Try it: Only lines holding the word "computer" are wanted from the records; copy all of them.

Dataset excerpts:
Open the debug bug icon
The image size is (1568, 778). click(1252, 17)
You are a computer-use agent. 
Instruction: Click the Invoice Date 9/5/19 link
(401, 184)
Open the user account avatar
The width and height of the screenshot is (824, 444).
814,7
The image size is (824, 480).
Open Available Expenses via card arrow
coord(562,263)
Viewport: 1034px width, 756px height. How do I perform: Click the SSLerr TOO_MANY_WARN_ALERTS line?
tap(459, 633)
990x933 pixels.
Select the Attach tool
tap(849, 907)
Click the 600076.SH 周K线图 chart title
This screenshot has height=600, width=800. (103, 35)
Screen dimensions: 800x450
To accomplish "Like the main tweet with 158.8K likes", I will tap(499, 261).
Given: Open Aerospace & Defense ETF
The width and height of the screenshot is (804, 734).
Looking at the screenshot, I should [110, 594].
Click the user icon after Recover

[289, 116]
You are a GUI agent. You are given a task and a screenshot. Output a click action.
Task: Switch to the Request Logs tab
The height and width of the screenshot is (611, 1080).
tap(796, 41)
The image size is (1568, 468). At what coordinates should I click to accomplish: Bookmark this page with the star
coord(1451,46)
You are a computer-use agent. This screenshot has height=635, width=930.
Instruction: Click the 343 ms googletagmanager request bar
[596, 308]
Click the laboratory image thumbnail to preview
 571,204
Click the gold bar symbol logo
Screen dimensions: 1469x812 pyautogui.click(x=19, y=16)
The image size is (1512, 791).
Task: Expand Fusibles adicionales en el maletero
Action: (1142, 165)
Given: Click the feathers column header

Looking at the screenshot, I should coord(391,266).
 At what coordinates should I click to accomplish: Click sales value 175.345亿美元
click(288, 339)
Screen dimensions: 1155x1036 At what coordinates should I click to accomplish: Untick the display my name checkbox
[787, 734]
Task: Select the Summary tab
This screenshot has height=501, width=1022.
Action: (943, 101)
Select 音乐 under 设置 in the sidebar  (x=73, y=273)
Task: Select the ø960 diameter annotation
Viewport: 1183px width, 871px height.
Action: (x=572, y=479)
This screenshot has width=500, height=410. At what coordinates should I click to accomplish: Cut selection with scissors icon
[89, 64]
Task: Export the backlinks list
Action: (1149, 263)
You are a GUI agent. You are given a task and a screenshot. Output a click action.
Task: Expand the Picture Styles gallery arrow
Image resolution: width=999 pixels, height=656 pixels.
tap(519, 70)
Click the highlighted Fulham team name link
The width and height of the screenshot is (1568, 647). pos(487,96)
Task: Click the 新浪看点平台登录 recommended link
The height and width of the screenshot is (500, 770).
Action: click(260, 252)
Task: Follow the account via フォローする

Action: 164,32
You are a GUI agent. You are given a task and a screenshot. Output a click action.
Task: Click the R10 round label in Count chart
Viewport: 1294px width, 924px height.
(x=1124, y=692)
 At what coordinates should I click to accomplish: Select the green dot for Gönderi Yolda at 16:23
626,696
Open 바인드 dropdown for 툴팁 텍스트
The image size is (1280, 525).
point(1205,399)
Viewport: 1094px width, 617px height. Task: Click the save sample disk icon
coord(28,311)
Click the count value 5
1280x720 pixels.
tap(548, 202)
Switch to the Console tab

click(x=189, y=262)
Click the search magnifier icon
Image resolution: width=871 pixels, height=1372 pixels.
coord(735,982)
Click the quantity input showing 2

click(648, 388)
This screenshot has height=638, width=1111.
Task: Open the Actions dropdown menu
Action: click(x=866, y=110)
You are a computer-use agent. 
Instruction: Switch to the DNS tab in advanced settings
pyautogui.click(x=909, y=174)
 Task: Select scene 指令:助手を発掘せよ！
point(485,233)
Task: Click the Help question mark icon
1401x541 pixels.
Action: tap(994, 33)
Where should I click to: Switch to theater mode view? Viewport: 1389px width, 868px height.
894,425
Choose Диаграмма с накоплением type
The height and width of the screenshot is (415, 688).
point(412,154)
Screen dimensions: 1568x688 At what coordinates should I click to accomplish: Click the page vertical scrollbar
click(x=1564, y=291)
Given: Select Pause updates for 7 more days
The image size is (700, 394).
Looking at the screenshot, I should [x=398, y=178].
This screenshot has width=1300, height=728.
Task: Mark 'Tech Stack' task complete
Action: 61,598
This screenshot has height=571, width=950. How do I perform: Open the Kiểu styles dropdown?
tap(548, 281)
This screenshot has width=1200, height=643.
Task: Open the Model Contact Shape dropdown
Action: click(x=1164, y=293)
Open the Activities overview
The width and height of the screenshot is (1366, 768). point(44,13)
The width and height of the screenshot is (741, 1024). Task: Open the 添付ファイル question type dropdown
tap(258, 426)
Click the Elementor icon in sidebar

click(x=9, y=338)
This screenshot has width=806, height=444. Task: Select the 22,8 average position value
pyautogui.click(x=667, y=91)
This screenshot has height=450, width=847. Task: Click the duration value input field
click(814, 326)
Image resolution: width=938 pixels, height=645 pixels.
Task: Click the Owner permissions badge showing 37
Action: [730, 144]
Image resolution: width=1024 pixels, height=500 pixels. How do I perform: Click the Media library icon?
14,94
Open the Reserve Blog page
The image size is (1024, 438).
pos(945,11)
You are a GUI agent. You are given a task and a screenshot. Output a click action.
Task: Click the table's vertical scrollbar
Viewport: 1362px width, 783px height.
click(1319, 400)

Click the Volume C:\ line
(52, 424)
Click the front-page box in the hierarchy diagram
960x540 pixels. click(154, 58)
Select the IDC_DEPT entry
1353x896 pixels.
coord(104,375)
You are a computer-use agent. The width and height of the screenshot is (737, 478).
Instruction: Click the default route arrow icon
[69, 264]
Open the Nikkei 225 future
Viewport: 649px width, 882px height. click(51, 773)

Exercise solution:
You are a computer-use agent. 
You are a computer-use agent. This screenshot has height=635, width=930.
You are a computer-use agent. 
You are a computer-use agent. The width and height of the screenshot is (737, 478).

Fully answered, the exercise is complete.